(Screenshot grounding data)
↓
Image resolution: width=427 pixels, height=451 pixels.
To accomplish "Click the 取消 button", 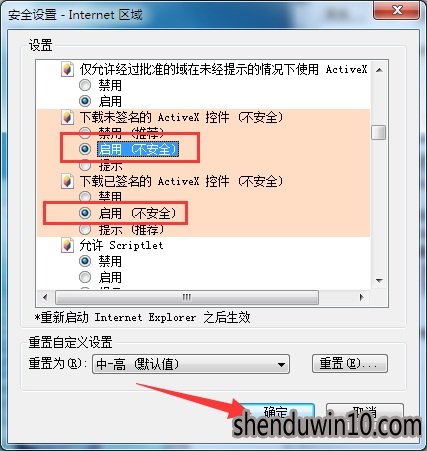I will (x=365, y=413).
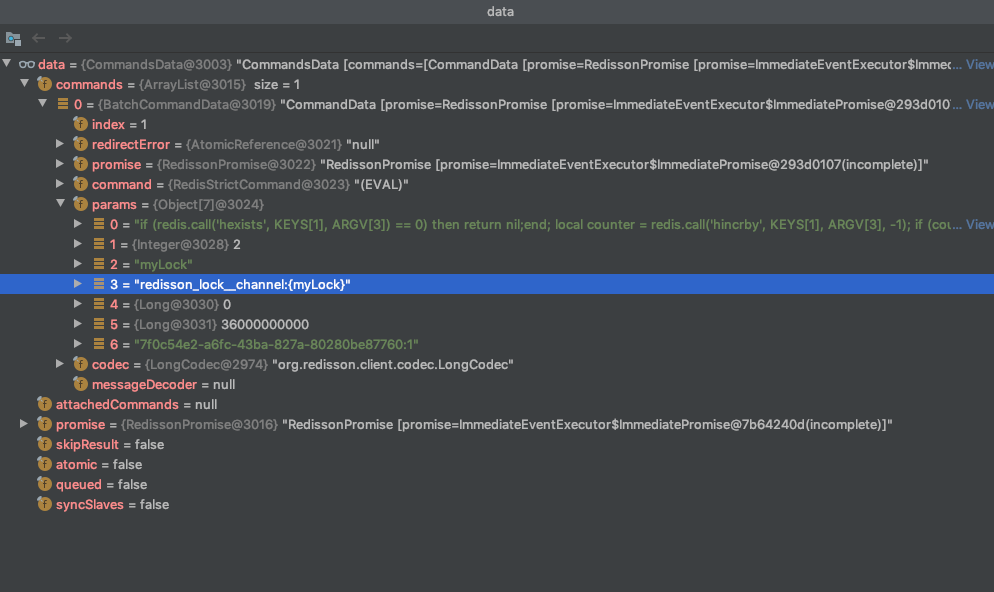Click the forward arrow in the toolbar
The height and width of the screenshot is (592, 994).
tap(65, 38)
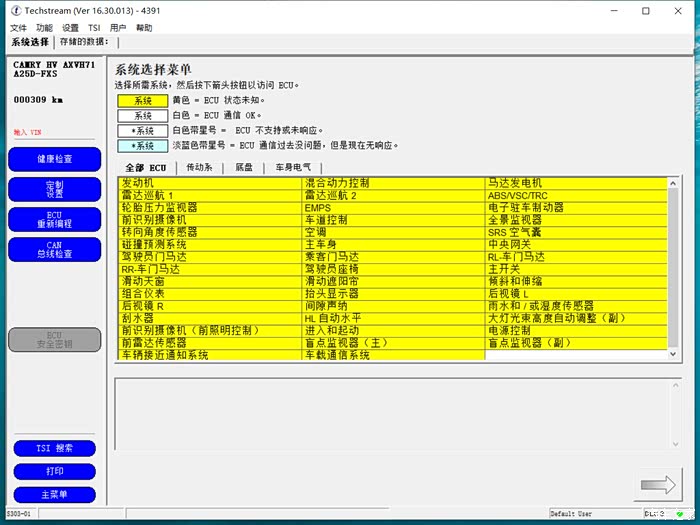700x525 pixels.
Task: Click the CAN总线检查 button
Action: point(55,249)
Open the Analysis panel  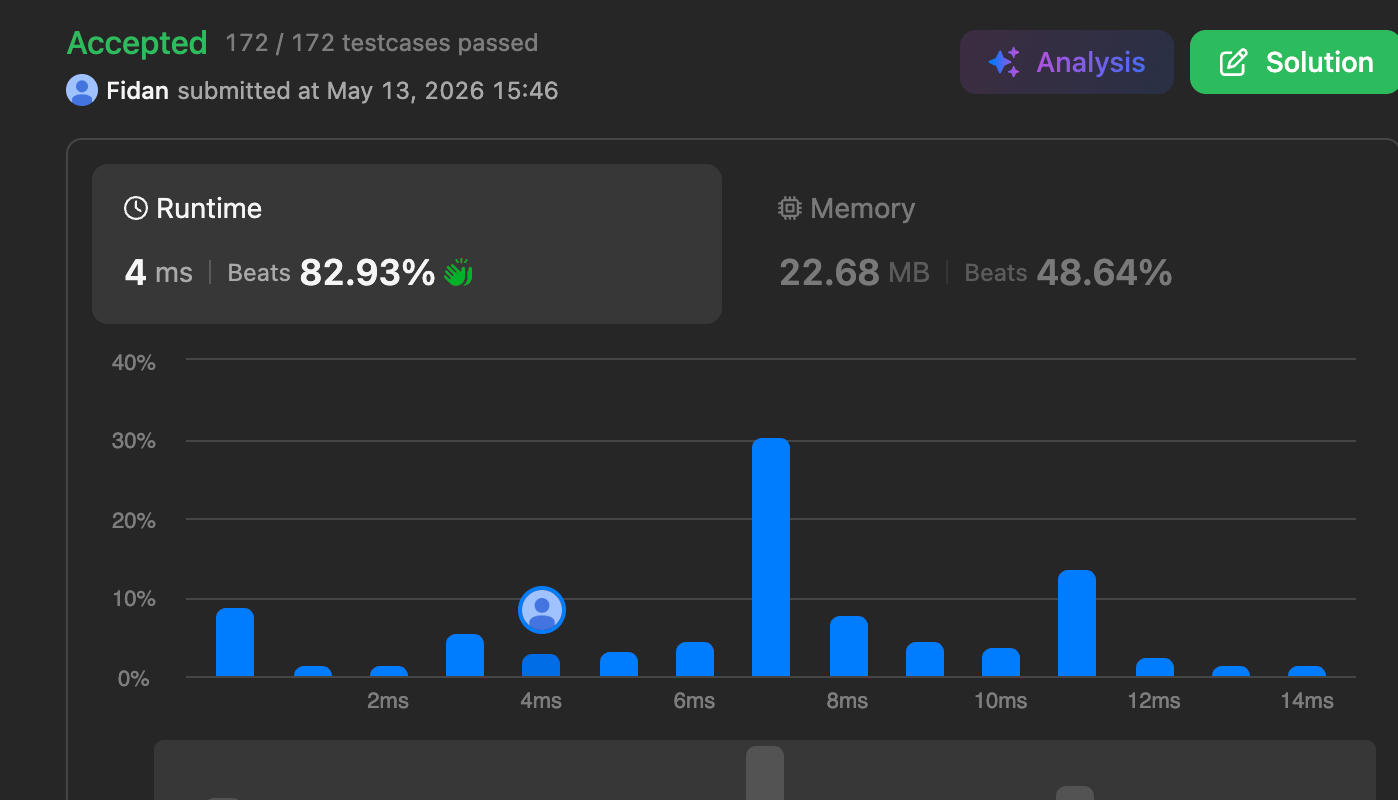click(x=1067, y=62)
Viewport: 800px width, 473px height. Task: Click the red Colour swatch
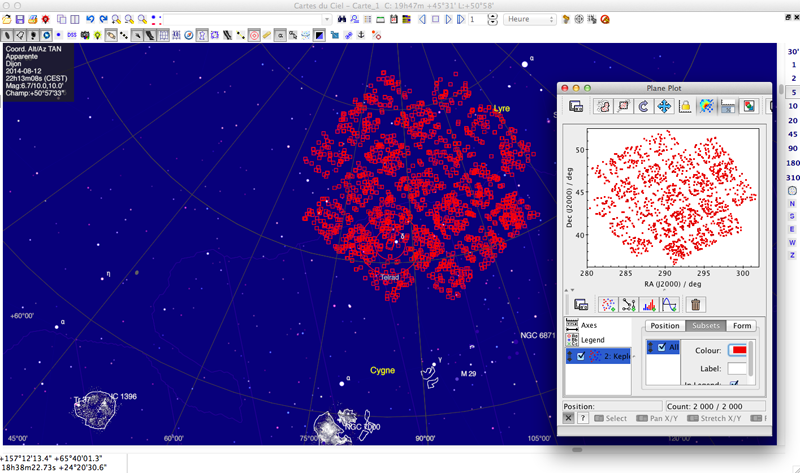[x=741, y=349]
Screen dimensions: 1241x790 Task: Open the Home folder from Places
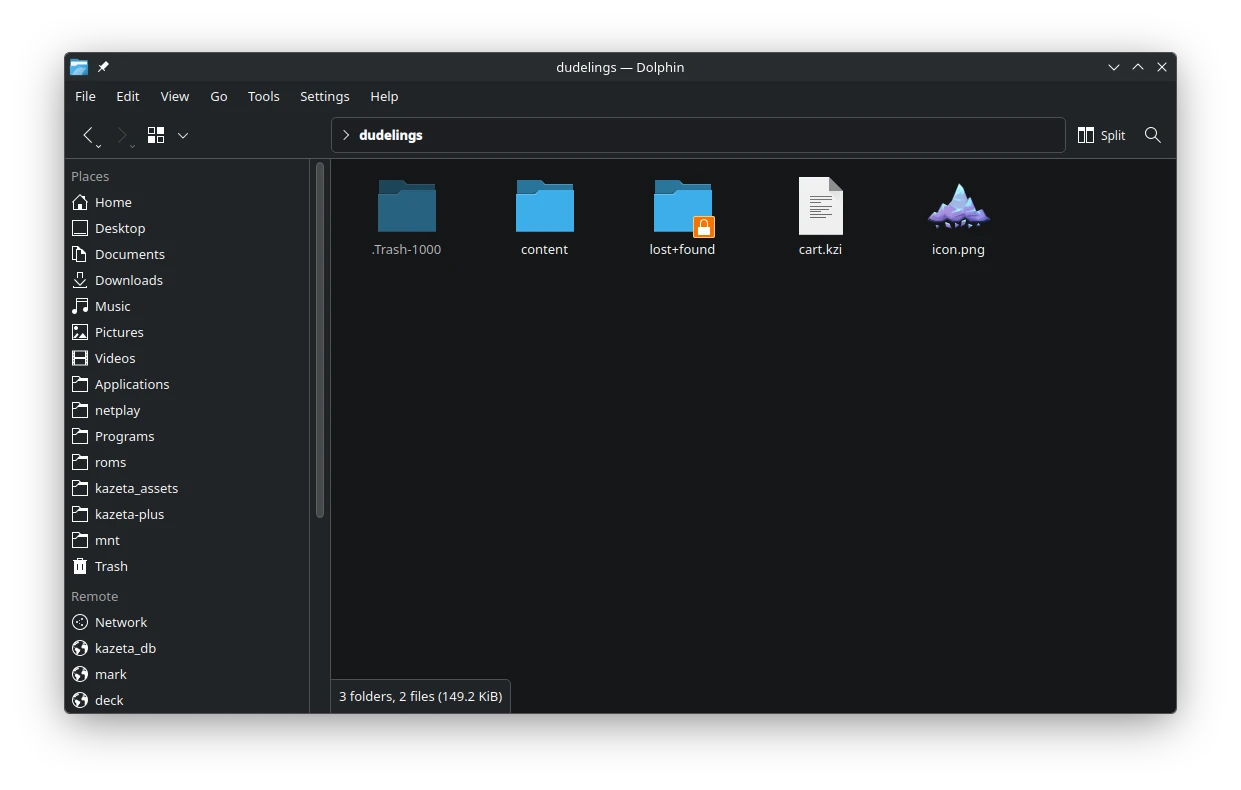112,202
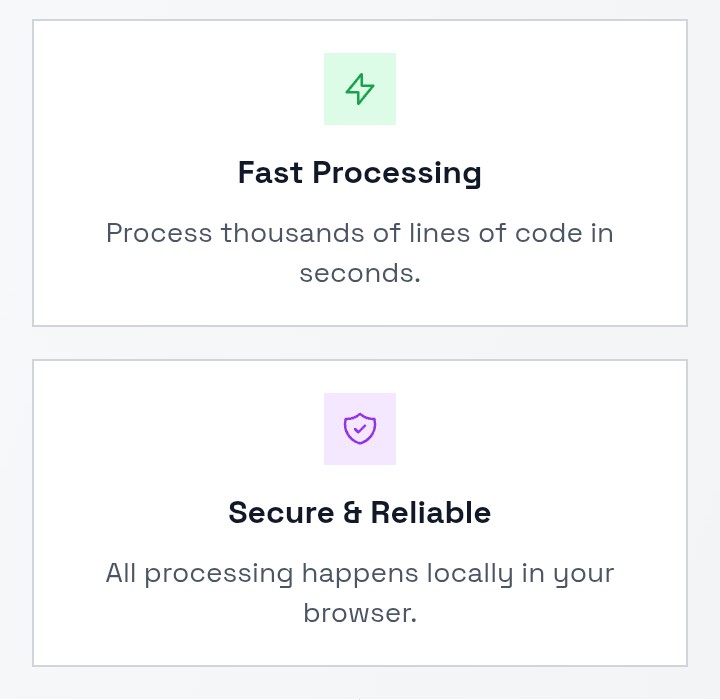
↑
TASK DIRECTIONS: Leaving all pictures aside, print exactly the lines from the one that contains "Screen dimensions: 1241x790" through the last line of the data above, inclusive.

ANSWER:
Screen dimensions: 1241x790 Task: Open the Home folder from Places
112,202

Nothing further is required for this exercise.